The trickster in us

Susanne and I went to see an evening of cabaret with Tomson Highway, a Cree musician, playwright, novelist, and songwriter. It was not a Gershwin medley — these were songs from two musicals he’s written, namely, Rose and The Incredible Adventures of Mary Jane Mosquito. The latter is a children’s play, in case that wasn’t already abundantly clear. We all piled into a small auditorium, about 40 of us, and were subjected to Tomson’s wacky presentation style, which was this entertaining mix of Victor Borge wit and Elton John effete manner. Unfortunately, the music itself was a little on the simplistic side — interesting enough chord progressions but then that was about it. There were times when he would jam during a vamp portion of a song and I could see that he could play really well, but those weren’t things he’d written into the songs. He was joined by a singer, also from the Cree Nation north of Manitoba and Saskatchewan, and a sax player from Walla Walla who did a very good job on an instrument that is not anywhere near my favorite.

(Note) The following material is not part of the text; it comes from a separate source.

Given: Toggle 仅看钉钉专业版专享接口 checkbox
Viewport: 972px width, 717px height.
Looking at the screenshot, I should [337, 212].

I’m more of a woodwinds and strings fella, but that’s another story. 

 

Tomson Highway

Tomson Highway

 

 

There was a portion of his cabaret where he talked about the Cree’s notion of “the trickster,” a spiritual being with no gender who is like a lightning bolt of divine magic from God. The trickster is behind your laughter, lightening you up from the moment, an ephemeral gift from God. Or in Tomson’s language, he’s bumping your butt. Which made us laugh. Which made Tomson point out that he was bumping our butts again. Which made us laugh again. You can see where this is going. It was a butt-bumping laughfest for a while there.

Another moment of hysteria, when I thought I would just lose it — he remarked that this next song was a good song, because you know, he wrote it. Not to blow his own horn, you know, because he doesn’t play the horn. And don’t think he’s going to blow the piano tonight. Though that might be interesting.

I will point out here that the idiom is “toot” your own horn, not blow it. Perhaps those Cree have their own take on such things. Certainly it made for a funnier story. I did go home humming a few tunes about mosquitoes who take the train to find new friends. Groove Armada it was not, but it was a nice event. And, I suppose, very Wallyworld.